The vendor is the first to adopt cheaper, read-intensive silicon
Dell has added support for larger 3.8TB solid state drives across its entire storage portfolio.
It has become the first vendor to adopt flash made by Samsung and featuring the Triple Level Cell (TLC) 3D NAND technology, which makes SSDs more cost-effective to produce, resulting in cheaper hybrid and all-flash storage arrays.
Paul Harrison, storage director for Dell UK, told DatacenterDynamics the new drives can match the ‘price per GB’ of traditional 15k hard drives before compression and deduplication, while having much better performance characteristics.
The new type of NAND chips also enables IT staff to create multiple tiers of flash storage that serve different use cases, depending on whether they were built with SLC, MLC or TLC memory.
“Cost has been the single biggest stumbling block to flash adoption in the data center, and Dell’s announcement of a new lower dollar per gigabyte price point for all-flash configurations enables the use of flash technology across an even greater variety of enterprise workloads, ” commented Eric Burgener, research director for storage systems at IDC.

Problems to solve
[a] According to the Dell storage article, whose flash memory is Dell the first vendor to adopt?
[b] In the Dell storage article, rewrite the passage between "It has become" and "or TLC memory.", inclusive, renaming "IT staff" to "administrators".
[c] Summarize the Dell storage article in two sentences.
The material after this point comes from a different source.

Information provided
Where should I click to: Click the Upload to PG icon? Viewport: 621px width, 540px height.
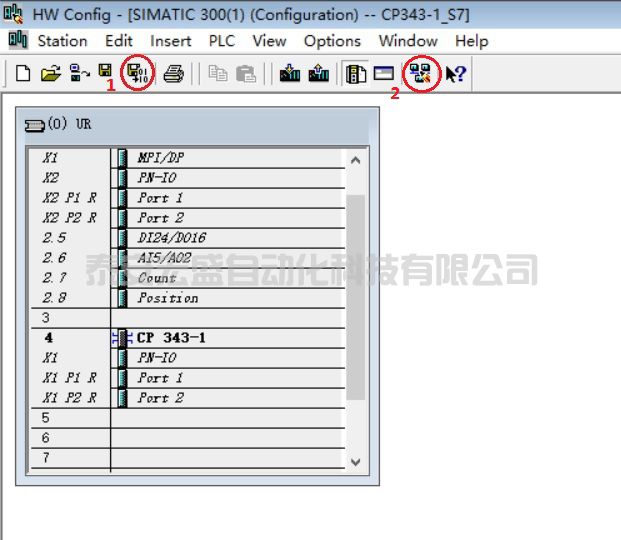tap(319, 74)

Answers to each task
[a] Samsung's, featuring Triple Level Cell (TLC) 3D NAND technology.

[b]
It has become the first vendor to adopt flash made by Samsung and featuring the Triple Level Cell (TLC) 3D NAND technology, which makes SSDs more cost-effective to produce, resulting in cheaper hybrid and all-flash storage arrays.
Paul Harrison, storage director for Dell UK, told DatacenterDynamics the new drives can match the ‘price per GB’ of traditional 15k hard drives before compression and deduplication, while having much better performance characteristics.
The new type of NAND chips also enables administrators to create multiple tiers of flash storage that serve different use cases, depending on whether they were built with SLC, MLC or TLC memory.

[c] Dell has added support for 3.8TB solid state drives across its entire storage portfolio and is the first vendor to adopt Samsung's TLC 3D NAND flash, which makes SSDs more cost-effective to produce. Dell UK storage director Paul Harrison said the new drives can match the price per GB of traditional 15k hard drives before compression and deduplication while performing much better.